Der Glocken-Klau von Hohenbrünzow
Eine kleine Gemeinde in Vorpommern ist bestürzt: Die Friedhofsglocke ist geklaut worden. Die Polizei tappt noch im Dunkeln, die Gemeinde fürchtet weitere Diebstähle. Von Sybille Marx
Hohenbrünzow. Es war ein Schock. Mitte Dezember erst hatte Pastor Christian Bauer mit seiner Gemeinde in Hohenmocker die Einweihung von drei neuen Glocken gefeiert. Anfang des Jahres fiel dann auf: Im vier Kilometer entfernten Ort Hohenbrünzow ist die alte Friedhofsglocke verschwunden – gestohlen aus dem frei stehenden Glockenstuhl heraus.

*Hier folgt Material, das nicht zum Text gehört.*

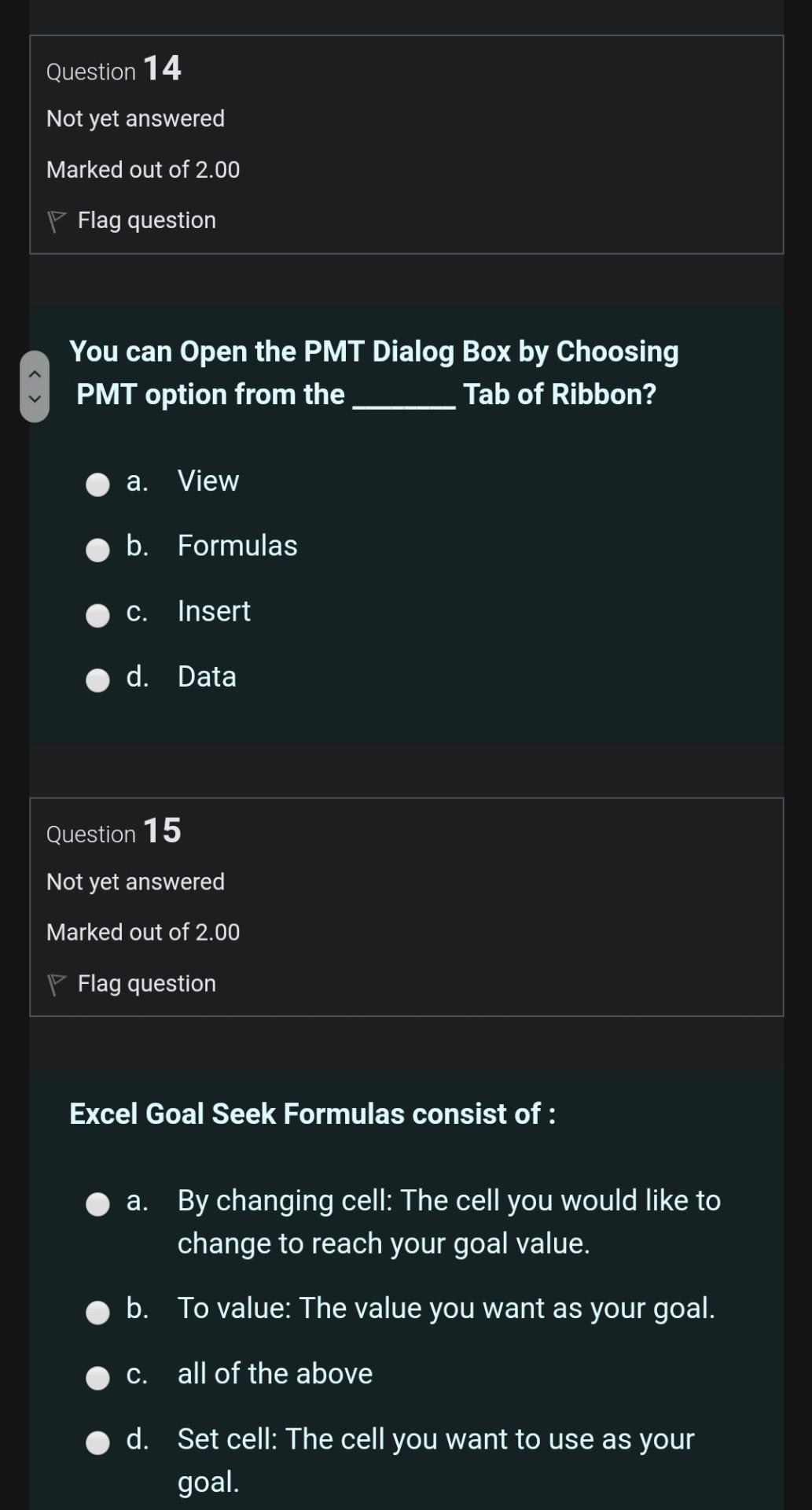Click the upward chevron on the left panel
Viewport: 812px width, 1510px height.
(x=35, y=375)
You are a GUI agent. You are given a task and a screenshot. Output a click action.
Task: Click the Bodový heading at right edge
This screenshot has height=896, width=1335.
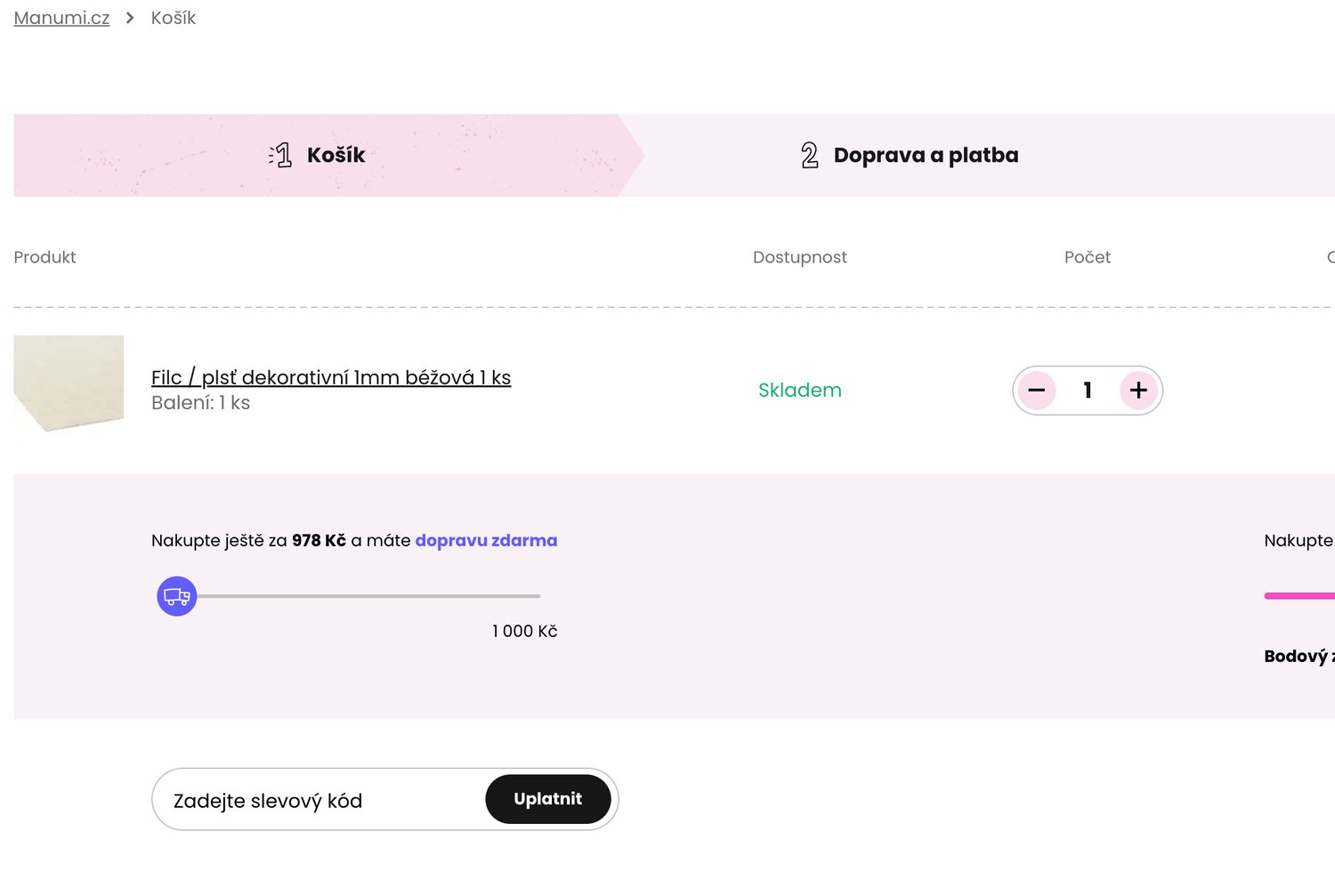click(1298, 657)
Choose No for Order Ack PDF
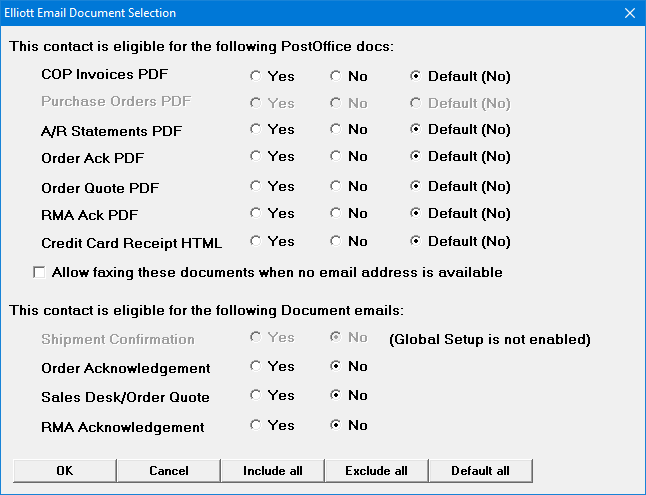646x495 pixels. point(336,157)
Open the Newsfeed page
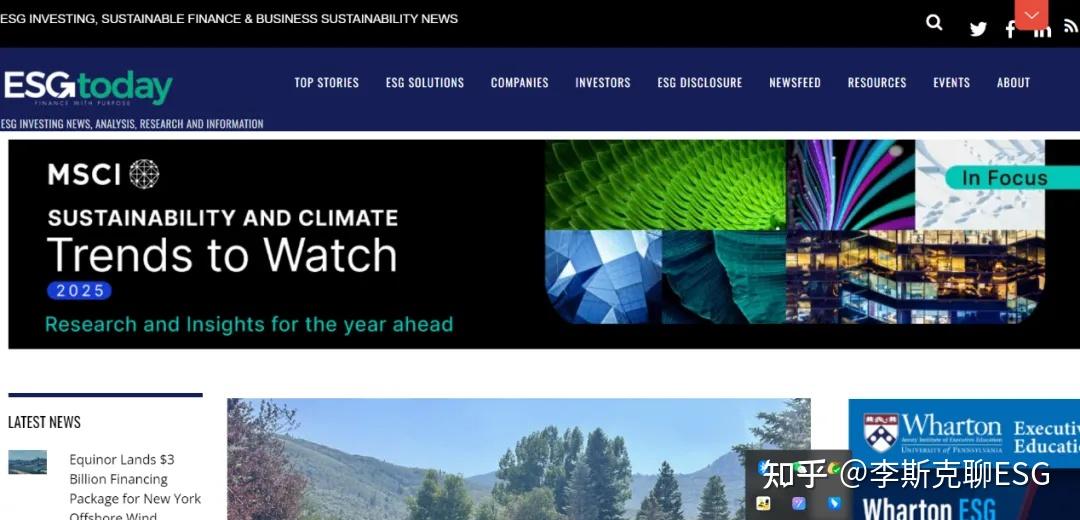This screenshot has height=520, width=1080. click(795, 83)
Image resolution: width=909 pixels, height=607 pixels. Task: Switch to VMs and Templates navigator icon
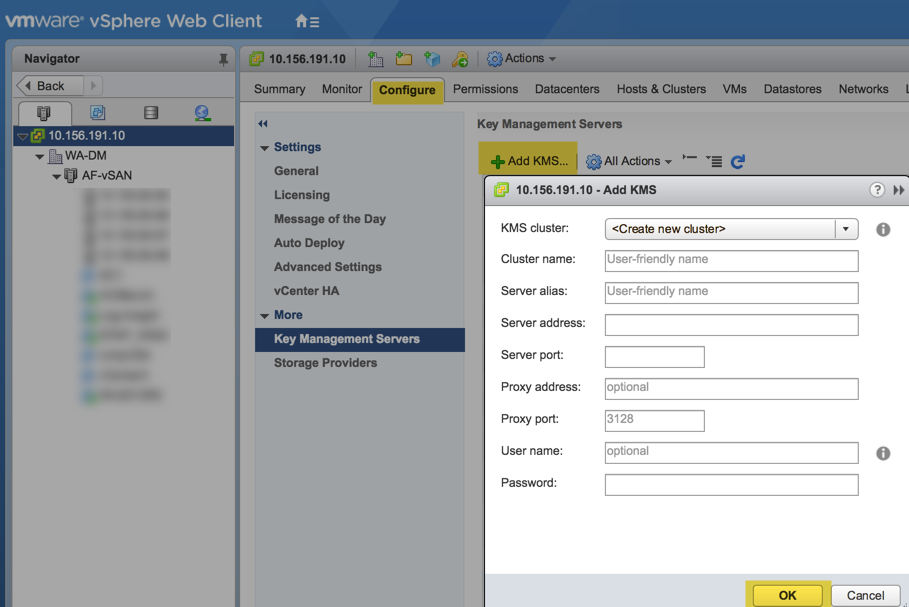coord(97,113)
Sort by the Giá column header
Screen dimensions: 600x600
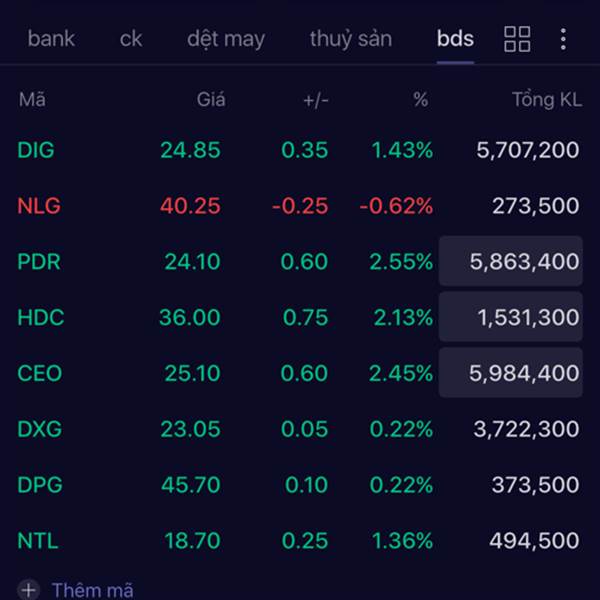tap(211, 99)
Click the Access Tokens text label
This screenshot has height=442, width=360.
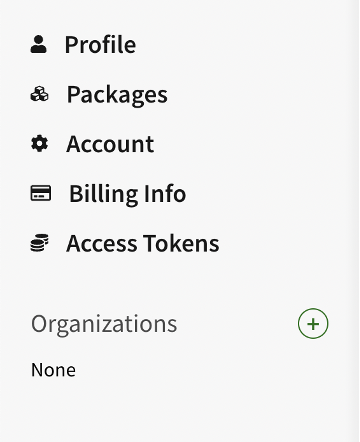click(x=143, y=243)
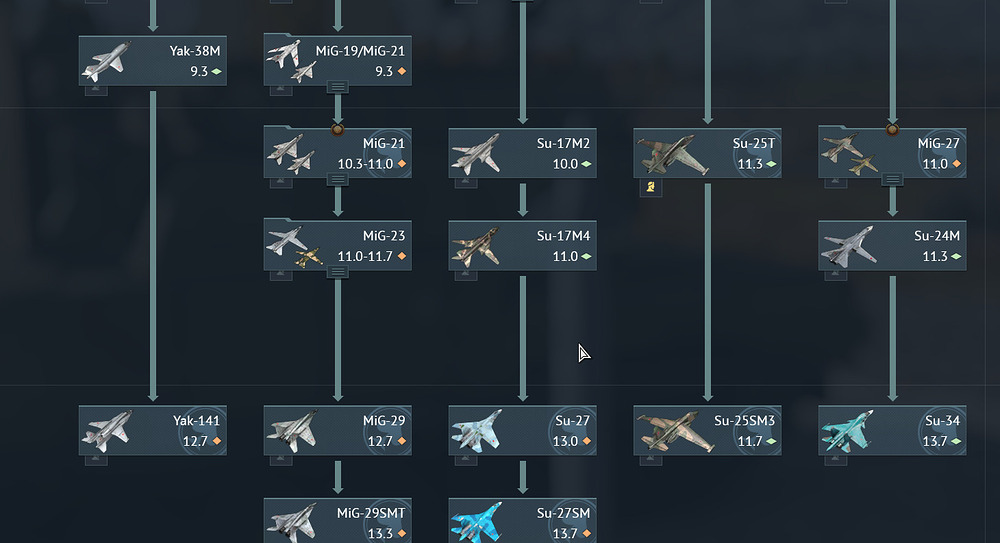Image resolution: width=1000 pixels, height=543 pixels.
Task: Click the yellow badge below Su-25T
Action: (651, 187)
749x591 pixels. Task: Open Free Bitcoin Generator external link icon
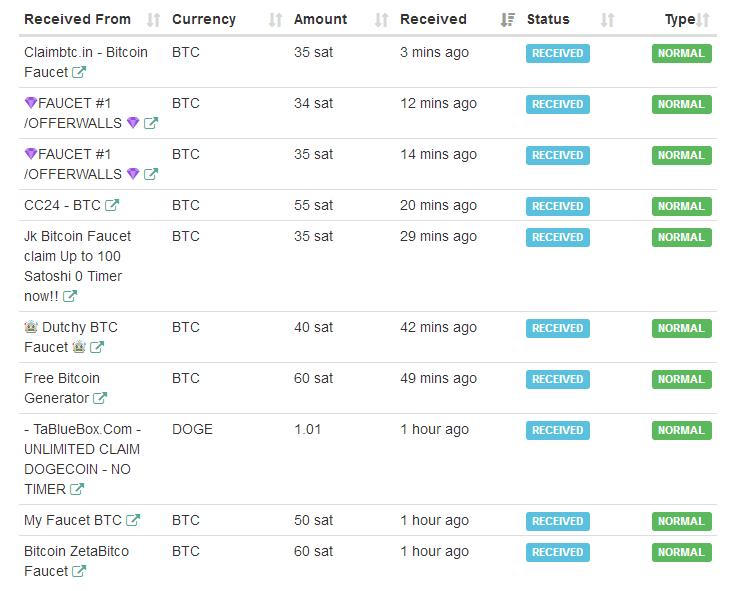100,398
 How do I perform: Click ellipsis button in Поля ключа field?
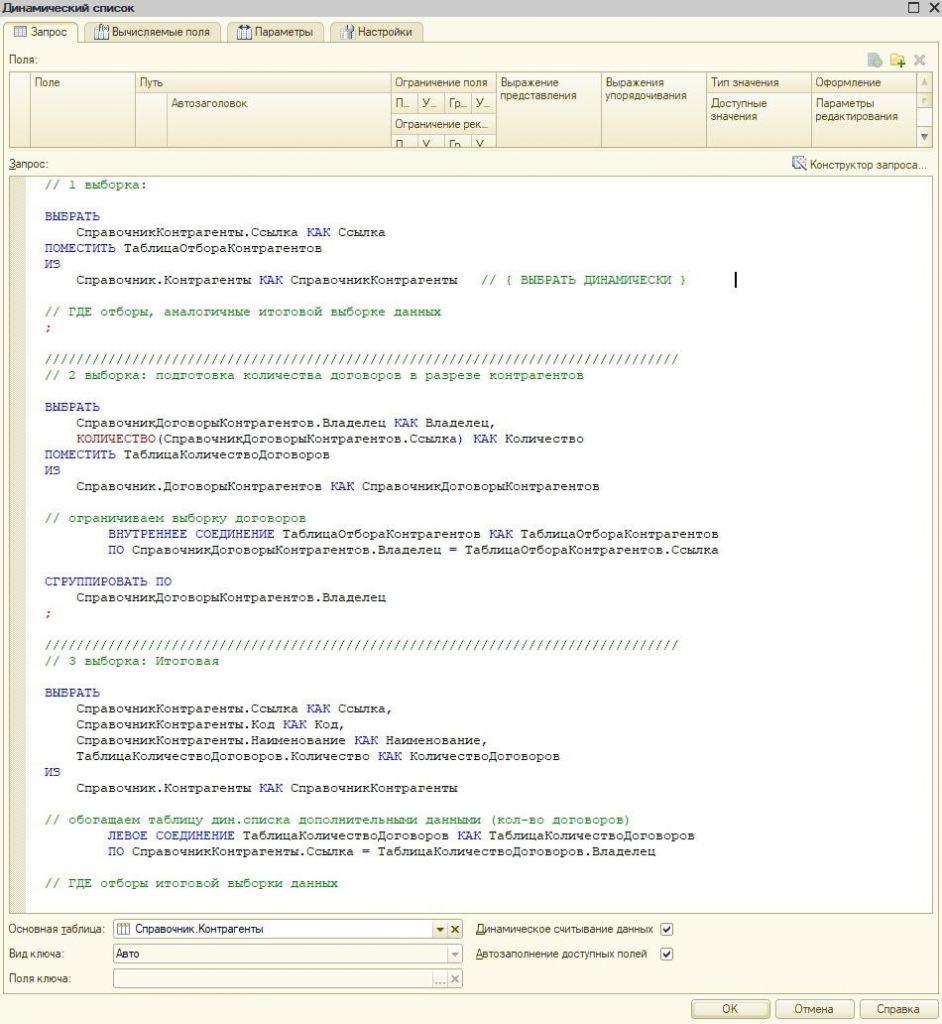(x=439, y=979)
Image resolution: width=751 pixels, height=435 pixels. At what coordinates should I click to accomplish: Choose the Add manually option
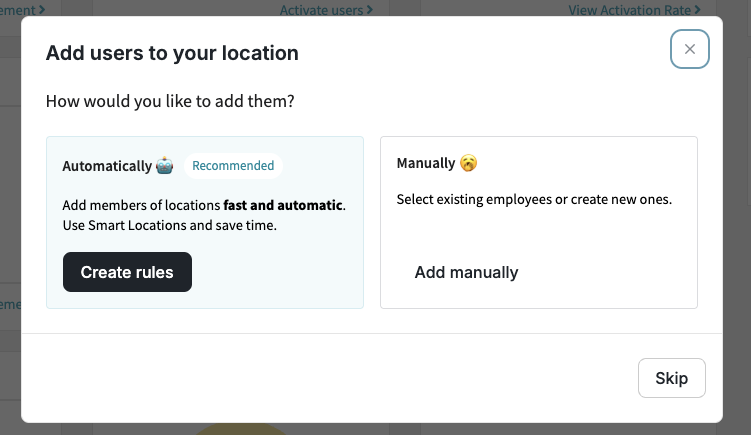pos(466,272)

„Wie gewonnen, so zerronnen“, sagt der junge Pastor, zu dessen Gemeindegebiet über 30 Dörfer gehören, darunter fünf weitere mit freistehendem Glockenstuhl. „In der Bevölkerung sind alle fassungslos, weil es auch so niederträchtig, so pietätlos ist“, sagt er. „Alle fragen sich: Wer macht denn sowas?“
Um die Glocke, die rund 150 Kilo wiege, aus ihren Gestell zu befreien und abzutransportieren, hätten sicher vier Personen mit anpacken müssen, eine Flex brauche man auch. „Das war Profiarbeit“, meint Pastor Bauer. Die Polizei hat aber noch keine Spur. Auch die Frage, wann genau die Glocke eigentlich verschwand, ist bisher unklar und wird es möglicherweise bleiben.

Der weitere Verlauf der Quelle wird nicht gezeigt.